TASK TO CARRY OUT: Give back an exact copy of the lines in the records below, from the line that has "Lämpötyyny, kompakti koko (194, 1103)" through the line that has "Kylmälaukku yhdeksälle tölkille (244, 924)", and nothing besides.

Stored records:
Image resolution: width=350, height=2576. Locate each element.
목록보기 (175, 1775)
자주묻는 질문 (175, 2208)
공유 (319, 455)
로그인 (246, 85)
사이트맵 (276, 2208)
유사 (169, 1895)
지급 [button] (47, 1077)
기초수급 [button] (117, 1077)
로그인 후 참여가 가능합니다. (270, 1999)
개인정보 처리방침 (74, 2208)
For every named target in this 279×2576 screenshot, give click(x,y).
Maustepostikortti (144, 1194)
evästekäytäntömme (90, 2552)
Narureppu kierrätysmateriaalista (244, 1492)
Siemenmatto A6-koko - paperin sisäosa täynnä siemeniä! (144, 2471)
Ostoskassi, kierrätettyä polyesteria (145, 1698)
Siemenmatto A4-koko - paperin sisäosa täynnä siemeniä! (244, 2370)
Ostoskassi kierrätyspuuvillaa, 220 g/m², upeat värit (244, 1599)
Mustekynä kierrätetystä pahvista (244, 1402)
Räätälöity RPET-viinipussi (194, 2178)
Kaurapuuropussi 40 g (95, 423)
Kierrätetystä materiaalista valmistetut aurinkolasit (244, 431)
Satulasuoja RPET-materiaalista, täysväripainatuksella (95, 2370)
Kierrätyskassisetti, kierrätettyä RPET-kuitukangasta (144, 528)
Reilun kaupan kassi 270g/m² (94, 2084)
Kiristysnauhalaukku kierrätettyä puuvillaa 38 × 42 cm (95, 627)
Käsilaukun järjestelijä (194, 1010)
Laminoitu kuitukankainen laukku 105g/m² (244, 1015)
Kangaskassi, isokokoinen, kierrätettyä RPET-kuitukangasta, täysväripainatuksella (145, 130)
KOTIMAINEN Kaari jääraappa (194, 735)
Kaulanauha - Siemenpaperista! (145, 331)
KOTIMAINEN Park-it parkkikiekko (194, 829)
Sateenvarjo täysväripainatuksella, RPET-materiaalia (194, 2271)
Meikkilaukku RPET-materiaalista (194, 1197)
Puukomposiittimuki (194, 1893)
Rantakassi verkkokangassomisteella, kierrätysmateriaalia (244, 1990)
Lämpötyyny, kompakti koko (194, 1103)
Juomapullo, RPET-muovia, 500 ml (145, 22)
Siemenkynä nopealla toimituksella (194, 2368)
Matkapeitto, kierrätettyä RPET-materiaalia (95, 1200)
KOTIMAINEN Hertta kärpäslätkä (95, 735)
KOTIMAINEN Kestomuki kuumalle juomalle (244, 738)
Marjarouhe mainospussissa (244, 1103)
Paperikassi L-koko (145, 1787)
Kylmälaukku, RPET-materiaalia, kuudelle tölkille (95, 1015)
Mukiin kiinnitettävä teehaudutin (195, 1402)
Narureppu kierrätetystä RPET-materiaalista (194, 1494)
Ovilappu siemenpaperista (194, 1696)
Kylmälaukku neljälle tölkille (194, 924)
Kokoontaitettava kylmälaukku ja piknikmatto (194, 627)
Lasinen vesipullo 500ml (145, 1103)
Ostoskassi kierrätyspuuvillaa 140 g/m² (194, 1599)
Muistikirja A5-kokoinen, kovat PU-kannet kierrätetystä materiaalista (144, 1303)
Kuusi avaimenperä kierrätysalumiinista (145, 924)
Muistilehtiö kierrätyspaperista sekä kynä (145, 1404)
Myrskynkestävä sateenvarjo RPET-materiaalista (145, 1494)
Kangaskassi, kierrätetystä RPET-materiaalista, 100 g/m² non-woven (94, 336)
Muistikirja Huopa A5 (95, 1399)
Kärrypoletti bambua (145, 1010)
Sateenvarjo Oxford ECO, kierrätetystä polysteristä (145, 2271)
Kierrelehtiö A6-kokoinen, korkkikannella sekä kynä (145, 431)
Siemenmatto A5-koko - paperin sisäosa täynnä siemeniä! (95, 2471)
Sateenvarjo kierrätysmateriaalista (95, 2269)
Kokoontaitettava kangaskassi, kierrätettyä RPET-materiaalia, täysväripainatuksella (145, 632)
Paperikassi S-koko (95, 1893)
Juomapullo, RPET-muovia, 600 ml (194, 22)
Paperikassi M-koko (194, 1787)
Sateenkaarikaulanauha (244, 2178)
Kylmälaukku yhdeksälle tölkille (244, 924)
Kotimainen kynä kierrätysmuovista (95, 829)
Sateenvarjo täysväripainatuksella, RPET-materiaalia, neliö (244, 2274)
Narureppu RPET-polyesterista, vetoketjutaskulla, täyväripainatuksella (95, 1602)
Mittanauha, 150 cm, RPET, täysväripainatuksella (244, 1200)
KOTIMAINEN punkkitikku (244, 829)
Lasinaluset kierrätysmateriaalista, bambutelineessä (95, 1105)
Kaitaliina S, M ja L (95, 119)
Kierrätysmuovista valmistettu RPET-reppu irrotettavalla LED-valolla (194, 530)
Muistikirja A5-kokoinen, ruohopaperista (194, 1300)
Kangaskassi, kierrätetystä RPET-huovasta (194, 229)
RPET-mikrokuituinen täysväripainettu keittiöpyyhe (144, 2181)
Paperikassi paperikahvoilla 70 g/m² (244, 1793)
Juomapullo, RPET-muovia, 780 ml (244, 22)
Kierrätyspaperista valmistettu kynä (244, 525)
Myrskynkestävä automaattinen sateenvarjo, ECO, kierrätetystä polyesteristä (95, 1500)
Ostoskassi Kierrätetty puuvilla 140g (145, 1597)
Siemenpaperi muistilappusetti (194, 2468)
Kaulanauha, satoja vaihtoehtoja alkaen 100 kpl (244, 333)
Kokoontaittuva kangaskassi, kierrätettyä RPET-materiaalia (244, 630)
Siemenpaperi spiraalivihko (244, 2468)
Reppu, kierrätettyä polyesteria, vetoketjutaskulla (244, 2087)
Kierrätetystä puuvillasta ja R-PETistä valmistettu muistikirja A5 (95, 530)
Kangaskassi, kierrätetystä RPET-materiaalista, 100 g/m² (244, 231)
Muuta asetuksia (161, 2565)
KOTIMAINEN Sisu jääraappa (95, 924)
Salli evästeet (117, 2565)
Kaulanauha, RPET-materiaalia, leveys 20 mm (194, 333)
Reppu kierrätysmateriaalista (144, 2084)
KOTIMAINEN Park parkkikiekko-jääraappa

WRITTEN RESPONSE:
Lämpötyyny, kompakti koko (194, 1103)
Juomapullo, RPET-muovia, 500 ml (145, 22)
Siemenkynä nopealla toimituksella (194, 2368)
Matkapeitto, kierrätettyä RPET-materiaalia (95, 1200)
KOTIMAINEN Hertta kärpäslätkä (95, 735)
KOTIMAINEN Kestomuki kuumalle juomalle (244, 738)
Marjarouhe mainospussissa (244, 1103)
Paperikassi L-koko (145, 1787)
Kylmälaukku, RPET-materiaalia, kuudelle tölkille (95, 1015)
Mukiin kiinnitettävä teehaudutin (195, 1402)
Narureppu kierrätetystä RPET-materiaalista (194, 1494)
Ovilappu siemenpaperista (194, 1696)
Kylmälaukku neljälle tölkille (194, 924)
Kokoontaitettava kylmälaukku ja piknikmatto (194, 627)
Lasinen vesipullo 500ml (145, 1103)
Ostoskassi kierrätyspuuvillaa 140 g/m² (194, 1599)
Muistikirja A5-kokoinen, kovat PU-kannet kierrätetystä materiaalista (144, 1303)
Kuusi avaimenperä kierrätysalumiinista (145, 924)
Muistilehtiö kierrätyspaperista sekä kynä (145, 1404)
Myrskynkestävä sateenvarjo RPET-materiaalista (145, 1494)
Kangaskassi, kierrätetystä RPET-materiaalista, 100 g/m² non-woven (94, 336)
Muistikirja Huopa A5 (95, 1399)
Kärrypoletti bambua (145, 1010)
Sateenvarjo Oxford ECO, kierrätetystä polysteristä (145, 2271)
Kierrelehtiö A6-kokoinen, korkkikannella sekä kynä (145, 431)
Siemenmatto A5-koko - paperin sisäosa täynnä siemeniä! (95, 2471)
Sateenvarjo kierrätysmateriaalista (95, 2269)
Kokoontaitettava kangaskassi, kierrätettyä RPET-materiaalia, täysväripainatuksella (145, 632)
Paperikassi S-koko (95, 1893)
Juomapullo, RPET-muovia, 600 ml (194, 22)
Paperikassi M-koko (194, 1787)
Sateenkaarikaulanauha (244, 2178)
Kylmälaukku yhdeksälle tölkille (244, 924)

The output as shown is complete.